Investigation of antibodies using serological techniques is the main tool for making ante mortem diagnosis of EPM, and this only indicates whether horses have been exposed to S. neurona. Serological techniques cannot provide certainty that infection by this protozoan is present, or even whether clinical signs are caused by S. neurona (JOHNSON et al., 2013). The combination of factors, such as presence of specific antibodies, typical clinical signs and the complete differential diagnosis, defines EPM diagnosis and the therapeutic actions (DUBEY et al., 2015).

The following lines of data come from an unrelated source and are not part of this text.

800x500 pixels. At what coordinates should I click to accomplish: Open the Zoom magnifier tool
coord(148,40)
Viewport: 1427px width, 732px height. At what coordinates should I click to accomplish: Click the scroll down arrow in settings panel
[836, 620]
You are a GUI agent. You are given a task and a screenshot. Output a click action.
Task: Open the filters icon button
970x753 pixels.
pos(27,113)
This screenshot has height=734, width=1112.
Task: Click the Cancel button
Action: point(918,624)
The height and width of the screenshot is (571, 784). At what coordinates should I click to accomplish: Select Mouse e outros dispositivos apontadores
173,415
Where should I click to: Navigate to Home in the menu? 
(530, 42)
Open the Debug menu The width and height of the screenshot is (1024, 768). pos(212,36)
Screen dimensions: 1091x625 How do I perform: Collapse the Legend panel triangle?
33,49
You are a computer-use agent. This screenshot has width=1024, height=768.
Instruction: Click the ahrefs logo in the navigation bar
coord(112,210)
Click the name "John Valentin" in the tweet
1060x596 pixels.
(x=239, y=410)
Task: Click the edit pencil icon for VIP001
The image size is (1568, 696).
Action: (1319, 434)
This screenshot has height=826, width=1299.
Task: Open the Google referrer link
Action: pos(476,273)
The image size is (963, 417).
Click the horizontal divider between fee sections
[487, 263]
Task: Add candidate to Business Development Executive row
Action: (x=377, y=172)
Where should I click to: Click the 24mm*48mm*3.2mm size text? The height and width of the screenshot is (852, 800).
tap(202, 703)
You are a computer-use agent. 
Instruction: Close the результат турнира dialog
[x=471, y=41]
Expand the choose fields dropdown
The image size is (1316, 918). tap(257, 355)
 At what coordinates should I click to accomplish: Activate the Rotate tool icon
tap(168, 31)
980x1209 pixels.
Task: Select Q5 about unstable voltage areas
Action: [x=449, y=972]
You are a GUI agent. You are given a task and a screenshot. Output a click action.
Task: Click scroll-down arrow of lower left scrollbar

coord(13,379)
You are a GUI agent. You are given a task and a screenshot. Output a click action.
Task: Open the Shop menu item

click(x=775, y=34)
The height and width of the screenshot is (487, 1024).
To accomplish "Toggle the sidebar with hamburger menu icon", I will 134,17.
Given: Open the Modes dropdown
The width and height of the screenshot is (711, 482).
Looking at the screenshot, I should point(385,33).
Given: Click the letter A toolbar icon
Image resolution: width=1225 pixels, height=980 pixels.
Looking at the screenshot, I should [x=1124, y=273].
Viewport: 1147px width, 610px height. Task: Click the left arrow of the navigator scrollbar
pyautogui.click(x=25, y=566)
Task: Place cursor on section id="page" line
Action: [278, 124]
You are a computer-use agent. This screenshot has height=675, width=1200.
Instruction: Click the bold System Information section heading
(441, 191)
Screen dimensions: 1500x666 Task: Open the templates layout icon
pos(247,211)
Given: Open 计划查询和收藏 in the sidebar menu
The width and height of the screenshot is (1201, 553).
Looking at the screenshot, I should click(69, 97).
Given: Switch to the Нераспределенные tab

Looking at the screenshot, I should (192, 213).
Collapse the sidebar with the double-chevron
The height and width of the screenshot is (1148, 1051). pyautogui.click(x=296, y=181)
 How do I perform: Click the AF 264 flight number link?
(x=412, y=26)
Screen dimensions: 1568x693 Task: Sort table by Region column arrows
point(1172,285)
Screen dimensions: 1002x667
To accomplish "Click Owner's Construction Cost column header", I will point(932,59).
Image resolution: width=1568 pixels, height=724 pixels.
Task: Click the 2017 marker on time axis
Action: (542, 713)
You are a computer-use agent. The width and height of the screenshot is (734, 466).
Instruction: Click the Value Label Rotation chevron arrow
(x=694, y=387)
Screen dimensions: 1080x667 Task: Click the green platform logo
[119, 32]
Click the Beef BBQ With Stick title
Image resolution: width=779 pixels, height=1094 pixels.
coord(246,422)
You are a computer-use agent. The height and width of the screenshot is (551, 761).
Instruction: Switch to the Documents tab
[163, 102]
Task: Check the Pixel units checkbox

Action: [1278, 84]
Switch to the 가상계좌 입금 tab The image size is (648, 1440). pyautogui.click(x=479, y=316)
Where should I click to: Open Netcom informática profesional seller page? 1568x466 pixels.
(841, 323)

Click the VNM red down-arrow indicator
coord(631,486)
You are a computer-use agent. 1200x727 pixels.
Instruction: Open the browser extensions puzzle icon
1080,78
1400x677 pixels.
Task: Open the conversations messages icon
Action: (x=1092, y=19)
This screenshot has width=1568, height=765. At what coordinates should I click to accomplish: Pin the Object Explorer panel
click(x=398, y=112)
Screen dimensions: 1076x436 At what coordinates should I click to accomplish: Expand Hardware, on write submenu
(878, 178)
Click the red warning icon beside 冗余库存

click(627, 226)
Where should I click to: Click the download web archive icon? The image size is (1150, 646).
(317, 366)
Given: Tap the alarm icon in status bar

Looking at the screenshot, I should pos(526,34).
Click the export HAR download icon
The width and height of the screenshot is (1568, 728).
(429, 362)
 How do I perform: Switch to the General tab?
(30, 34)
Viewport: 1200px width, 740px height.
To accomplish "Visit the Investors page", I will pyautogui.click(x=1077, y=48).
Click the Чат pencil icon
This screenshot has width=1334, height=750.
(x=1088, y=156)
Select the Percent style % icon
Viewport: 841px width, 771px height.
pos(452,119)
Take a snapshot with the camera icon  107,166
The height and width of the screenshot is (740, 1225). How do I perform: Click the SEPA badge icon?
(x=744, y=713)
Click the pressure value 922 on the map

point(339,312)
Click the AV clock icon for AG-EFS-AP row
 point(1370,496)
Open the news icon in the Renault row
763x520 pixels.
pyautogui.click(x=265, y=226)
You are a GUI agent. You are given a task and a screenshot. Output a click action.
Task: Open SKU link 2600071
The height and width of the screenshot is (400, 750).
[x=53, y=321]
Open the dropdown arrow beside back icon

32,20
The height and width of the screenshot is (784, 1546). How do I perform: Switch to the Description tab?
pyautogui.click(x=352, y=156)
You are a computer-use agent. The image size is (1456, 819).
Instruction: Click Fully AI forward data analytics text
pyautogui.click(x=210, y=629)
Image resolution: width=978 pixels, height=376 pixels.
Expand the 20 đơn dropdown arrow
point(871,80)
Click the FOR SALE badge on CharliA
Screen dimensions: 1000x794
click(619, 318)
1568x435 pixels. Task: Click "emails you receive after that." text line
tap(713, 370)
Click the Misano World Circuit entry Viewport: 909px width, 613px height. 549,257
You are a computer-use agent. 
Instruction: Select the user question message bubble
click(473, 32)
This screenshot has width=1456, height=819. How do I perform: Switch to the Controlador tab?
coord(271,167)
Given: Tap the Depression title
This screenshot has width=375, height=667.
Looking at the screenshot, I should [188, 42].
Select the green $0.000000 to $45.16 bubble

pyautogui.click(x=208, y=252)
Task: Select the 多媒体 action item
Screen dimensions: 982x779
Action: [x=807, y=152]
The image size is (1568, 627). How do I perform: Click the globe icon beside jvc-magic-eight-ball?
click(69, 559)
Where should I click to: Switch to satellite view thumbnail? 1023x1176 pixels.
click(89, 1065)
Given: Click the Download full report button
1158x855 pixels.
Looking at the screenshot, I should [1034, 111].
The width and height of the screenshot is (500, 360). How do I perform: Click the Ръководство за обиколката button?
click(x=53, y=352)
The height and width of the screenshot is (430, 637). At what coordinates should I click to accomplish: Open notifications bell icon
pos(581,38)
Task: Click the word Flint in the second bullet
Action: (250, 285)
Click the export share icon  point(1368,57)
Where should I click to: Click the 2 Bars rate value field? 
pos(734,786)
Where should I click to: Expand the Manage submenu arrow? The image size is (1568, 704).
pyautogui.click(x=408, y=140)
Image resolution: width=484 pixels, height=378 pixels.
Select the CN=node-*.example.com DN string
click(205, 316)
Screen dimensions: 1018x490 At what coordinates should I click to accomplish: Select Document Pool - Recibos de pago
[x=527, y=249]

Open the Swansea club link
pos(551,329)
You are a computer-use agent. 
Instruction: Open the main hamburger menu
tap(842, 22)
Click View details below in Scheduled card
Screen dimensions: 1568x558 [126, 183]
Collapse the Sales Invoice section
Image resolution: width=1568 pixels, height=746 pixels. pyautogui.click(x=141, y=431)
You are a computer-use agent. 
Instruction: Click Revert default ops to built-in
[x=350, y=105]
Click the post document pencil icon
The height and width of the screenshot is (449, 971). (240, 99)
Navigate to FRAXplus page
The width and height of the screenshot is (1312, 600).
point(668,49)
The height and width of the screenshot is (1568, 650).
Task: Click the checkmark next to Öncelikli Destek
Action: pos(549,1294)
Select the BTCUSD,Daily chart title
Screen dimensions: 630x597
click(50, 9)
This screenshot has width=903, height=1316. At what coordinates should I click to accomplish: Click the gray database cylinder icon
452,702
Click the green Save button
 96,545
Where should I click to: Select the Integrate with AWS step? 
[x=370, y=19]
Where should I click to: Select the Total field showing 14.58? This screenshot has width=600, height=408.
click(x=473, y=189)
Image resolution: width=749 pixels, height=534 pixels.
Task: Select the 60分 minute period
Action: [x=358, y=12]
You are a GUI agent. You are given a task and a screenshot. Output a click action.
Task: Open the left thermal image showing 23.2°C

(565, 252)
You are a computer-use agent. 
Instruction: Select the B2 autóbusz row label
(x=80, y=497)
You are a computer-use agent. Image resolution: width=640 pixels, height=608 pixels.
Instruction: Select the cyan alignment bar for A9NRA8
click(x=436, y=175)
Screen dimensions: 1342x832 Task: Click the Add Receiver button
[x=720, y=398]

In our study, the choice of cutoff titer in IFAT (1:80) was based on the findings of Duarte et al. (2003), in which choosing this cutoff point resulted in sensitivity of 88.9% (CI: 51.8-99.7%) and specificity of 100% (CI: 91-100%). Elevation of the cutoff avoids or diminishes the possibility of detecting cross-reactions (false positives), given that because of phylogenetic proximity, species of the genus Sarcocystis may present the same or similar surface proteins (SAVILLE et al., 2004). A serological study developed by Antonello et al. (2015) on 189 samples from mares demonstrated that 64 (33.6%) of the animals were positive for antigens against S. neurona in IFAT. When these same samples were subjected to IFAT with Sarcocystis cruzi antigen (cattle-canids life cycle), 57 samples were positive, i.e. there were only seven samples that were positive solely for antigens against S. neurona. Because of this possibility of cross-reactions, combinations of diagnostic serological tests are recommended (DAFT et al., 2002).
We also used the Immunoblot test, which has been considered as “gold standard” for identification of specific antibodies against S. neurona in horses (DUBEY et al., 2015). This confirmed that seven of the twelve samples that were positive in IFAT were also positive for reactivity to specific antigens against S. neurona. Even though we chose a cutoff that maximized the specificity of IFAT, five samples were considered as false positives based in 2 tests results.
The univariate analysis did not detect any variable to productive or sanitary management with infection by S. neurona, probably due to the low prevalence of positive animals in the farms. However, Didelphis spp. were frequently observed in the farms, leading to likely contamination with S. neurona. According to Fenger et al. (1995), horses are infected through accidental ingestion of sporocysts that were eliminated in the feces of opossums. According to Dubey et al. (2015), the species responsible for this in South America is Didelphis albiventris, which is a definitive competent host. Saville et al. (2000) conducted a seroepidemiological study in the United States and found that poor storage of hay (OR=3.1), the season of the year (spring, OR=3.1; summer, OR=3.2; or autumn, OR=6.0) and previous stressful events such as racing, reproduction or concomitant diseases (OR=10.0) were factors that could favor infection and emergence of EPM. In Brazil, Ribeiro et al. (2016) found that the risk factors relating to the farm were the presence of forest reserves either within or adjacent to the farm (OR=10.5) and use of animal feed that the farm itself produced (OR=6.73).
This is the first report on the presence of antibodies against S. neurona in horses reared in the State of Alagoas, Brazil. Despite low prevalence, seropositive horses were found to be present with a wide distribution.